[Stored data]
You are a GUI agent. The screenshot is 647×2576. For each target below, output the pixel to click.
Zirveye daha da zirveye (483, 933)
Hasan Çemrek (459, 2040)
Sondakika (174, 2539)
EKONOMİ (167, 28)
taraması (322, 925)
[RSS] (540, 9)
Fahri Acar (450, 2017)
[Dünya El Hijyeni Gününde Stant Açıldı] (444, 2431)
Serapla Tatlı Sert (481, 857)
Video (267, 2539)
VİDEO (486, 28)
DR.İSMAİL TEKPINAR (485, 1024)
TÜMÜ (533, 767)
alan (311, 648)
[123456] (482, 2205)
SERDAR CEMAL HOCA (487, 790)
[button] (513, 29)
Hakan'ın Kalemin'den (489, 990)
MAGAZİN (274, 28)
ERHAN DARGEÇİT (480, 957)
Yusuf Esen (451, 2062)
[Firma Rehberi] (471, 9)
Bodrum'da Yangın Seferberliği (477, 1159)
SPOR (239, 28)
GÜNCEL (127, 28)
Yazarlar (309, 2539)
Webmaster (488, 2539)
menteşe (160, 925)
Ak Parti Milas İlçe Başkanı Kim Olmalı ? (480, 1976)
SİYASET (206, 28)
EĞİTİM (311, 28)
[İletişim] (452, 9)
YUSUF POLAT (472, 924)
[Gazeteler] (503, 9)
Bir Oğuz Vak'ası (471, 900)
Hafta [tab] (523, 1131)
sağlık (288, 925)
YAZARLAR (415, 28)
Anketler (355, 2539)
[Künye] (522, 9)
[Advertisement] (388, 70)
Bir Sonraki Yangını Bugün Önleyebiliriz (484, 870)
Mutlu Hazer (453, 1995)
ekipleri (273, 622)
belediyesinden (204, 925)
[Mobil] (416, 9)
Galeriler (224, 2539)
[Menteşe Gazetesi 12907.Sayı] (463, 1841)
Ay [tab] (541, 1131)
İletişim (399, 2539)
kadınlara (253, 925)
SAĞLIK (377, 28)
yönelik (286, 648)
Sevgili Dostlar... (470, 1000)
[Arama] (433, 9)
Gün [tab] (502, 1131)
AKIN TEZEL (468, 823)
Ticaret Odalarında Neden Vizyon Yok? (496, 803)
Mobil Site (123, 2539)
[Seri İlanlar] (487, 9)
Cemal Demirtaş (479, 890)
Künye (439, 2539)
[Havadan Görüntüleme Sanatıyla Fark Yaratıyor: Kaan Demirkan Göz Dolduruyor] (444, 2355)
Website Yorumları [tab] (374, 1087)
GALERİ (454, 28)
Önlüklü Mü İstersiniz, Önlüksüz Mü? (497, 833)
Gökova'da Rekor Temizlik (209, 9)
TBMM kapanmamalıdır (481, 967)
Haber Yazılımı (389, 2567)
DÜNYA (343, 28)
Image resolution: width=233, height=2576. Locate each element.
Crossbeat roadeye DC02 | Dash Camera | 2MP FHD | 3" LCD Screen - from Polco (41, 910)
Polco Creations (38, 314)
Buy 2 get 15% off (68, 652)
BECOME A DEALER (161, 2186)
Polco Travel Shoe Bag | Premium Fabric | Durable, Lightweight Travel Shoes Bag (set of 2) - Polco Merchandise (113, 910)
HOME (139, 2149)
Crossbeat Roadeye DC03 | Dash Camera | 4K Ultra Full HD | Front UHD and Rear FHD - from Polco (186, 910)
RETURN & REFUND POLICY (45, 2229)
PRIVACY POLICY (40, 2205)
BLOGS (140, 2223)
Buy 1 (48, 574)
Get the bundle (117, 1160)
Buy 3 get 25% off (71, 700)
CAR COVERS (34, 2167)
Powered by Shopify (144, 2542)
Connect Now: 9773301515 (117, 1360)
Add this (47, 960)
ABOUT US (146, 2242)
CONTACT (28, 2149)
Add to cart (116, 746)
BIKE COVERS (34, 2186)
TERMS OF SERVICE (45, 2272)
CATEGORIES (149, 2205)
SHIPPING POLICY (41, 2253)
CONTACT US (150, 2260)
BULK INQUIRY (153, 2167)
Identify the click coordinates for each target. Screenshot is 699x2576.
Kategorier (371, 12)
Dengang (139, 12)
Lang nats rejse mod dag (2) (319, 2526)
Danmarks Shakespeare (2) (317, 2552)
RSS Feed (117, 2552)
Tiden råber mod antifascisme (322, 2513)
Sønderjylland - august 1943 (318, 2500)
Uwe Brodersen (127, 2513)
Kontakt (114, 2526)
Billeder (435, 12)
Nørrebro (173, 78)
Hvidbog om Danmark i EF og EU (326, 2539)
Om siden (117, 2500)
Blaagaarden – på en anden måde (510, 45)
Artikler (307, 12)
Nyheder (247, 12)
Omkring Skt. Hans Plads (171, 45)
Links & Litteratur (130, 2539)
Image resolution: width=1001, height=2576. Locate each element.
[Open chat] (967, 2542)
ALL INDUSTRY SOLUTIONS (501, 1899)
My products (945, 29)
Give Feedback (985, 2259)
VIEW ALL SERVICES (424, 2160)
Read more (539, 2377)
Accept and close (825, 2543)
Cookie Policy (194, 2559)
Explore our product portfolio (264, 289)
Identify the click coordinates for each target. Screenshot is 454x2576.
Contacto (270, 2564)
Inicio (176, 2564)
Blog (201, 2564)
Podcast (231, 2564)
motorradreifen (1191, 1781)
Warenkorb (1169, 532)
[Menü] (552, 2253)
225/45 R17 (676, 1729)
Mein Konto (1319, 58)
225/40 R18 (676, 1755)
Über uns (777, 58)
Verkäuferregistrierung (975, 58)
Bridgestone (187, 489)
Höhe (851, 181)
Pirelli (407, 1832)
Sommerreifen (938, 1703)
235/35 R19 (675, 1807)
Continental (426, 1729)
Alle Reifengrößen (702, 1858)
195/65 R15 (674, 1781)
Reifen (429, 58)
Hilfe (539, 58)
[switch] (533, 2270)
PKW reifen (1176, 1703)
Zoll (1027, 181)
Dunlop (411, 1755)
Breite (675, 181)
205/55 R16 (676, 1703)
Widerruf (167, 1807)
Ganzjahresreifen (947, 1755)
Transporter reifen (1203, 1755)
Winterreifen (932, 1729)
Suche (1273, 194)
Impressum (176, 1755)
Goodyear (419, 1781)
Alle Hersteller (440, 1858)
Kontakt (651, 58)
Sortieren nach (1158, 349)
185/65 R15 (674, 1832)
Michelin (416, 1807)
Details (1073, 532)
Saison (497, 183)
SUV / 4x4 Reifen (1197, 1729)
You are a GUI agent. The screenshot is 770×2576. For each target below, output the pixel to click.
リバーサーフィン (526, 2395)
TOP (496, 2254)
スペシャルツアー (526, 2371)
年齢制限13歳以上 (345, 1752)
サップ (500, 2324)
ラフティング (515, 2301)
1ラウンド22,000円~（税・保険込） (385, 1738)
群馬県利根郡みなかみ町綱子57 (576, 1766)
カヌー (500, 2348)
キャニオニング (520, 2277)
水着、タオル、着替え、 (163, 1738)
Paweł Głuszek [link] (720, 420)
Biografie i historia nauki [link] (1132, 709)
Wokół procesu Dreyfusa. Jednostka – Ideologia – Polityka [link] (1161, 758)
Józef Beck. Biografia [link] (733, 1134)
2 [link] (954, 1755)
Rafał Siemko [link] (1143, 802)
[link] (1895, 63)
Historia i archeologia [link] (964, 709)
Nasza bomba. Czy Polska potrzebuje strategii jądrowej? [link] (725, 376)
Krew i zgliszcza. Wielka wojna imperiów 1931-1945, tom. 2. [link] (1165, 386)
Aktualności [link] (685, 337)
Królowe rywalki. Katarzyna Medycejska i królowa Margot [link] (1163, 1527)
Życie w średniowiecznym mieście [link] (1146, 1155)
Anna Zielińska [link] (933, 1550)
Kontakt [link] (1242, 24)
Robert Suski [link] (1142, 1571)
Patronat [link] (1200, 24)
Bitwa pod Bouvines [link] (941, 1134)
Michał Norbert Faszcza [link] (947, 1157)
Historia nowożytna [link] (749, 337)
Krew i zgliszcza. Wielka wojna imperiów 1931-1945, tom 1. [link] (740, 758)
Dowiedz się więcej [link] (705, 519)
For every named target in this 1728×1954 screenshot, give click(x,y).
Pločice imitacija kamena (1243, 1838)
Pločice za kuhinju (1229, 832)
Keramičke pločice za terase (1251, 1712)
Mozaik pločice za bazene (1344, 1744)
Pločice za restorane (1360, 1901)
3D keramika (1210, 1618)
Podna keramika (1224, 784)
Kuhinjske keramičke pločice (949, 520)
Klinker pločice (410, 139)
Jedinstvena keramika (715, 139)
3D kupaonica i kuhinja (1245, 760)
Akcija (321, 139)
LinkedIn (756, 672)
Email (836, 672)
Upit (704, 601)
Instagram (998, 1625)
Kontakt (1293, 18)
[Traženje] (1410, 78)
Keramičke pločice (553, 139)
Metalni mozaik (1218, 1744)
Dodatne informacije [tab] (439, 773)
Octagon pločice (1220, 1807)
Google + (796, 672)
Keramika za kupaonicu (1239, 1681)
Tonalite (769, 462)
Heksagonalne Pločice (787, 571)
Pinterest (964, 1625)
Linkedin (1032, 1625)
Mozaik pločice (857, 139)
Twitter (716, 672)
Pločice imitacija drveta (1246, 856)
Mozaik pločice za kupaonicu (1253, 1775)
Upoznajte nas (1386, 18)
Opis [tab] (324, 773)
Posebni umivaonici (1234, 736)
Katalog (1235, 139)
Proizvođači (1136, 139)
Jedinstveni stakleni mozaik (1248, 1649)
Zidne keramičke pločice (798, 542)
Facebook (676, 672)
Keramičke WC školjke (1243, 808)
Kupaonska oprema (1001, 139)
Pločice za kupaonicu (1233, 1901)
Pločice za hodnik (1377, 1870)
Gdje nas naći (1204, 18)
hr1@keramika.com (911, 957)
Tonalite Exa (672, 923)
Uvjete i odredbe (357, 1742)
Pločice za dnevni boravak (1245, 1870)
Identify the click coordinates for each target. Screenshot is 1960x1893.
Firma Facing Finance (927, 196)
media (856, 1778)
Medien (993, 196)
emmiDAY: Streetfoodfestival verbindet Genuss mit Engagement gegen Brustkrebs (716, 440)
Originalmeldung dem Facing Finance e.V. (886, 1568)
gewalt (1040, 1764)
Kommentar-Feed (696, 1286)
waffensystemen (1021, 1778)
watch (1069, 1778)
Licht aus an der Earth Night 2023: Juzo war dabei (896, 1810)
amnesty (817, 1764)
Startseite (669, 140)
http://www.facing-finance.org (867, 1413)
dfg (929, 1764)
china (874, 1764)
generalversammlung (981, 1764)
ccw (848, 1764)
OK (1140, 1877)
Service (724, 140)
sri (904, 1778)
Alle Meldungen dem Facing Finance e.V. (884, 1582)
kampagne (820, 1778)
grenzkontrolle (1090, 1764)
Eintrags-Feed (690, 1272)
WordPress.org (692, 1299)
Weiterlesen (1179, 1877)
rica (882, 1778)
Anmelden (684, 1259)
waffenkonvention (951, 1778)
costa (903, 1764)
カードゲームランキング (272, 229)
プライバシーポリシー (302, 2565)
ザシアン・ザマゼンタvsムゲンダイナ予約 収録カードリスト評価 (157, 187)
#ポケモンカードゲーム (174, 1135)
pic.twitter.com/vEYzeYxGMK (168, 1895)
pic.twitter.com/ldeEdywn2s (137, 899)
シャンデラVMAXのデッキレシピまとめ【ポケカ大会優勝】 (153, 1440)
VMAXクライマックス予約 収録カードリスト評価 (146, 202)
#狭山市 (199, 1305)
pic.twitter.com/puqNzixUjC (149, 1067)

(AIM OF THE EXERCISE)
Going through the data, count each line where the word "wojna" appears, and state only the total.

(SOLUTION TO THIS EXERCISE)
2